▶ Exercise details
Which lines should be repeated? Exactly the one containing "Viewport: 2256px width, 1298px height." and every line after it through the end of the entries below.

(Stored data)
- Opening Delimiter -

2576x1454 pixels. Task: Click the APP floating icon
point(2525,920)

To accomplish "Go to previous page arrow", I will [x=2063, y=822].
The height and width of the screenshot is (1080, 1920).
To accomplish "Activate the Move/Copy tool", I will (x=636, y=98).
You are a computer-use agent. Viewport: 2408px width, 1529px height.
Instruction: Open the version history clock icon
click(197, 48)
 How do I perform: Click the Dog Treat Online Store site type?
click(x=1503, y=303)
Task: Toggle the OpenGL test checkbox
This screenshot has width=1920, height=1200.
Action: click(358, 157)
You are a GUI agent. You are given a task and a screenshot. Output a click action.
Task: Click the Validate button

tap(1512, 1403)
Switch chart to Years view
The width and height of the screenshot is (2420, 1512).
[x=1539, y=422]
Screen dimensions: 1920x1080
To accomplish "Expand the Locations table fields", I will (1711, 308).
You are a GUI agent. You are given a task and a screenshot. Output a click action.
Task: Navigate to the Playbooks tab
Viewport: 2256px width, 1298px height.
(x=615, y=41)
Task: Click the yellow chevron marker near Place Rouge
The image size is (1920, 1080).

- Closing Delimiter -

▶ Exercise result
Viewport: 2256px width, 1298px height.
(x=615, y=41)
Task: Click the yellow chevron marker near Place Rouge
The image size is (1920, 1080).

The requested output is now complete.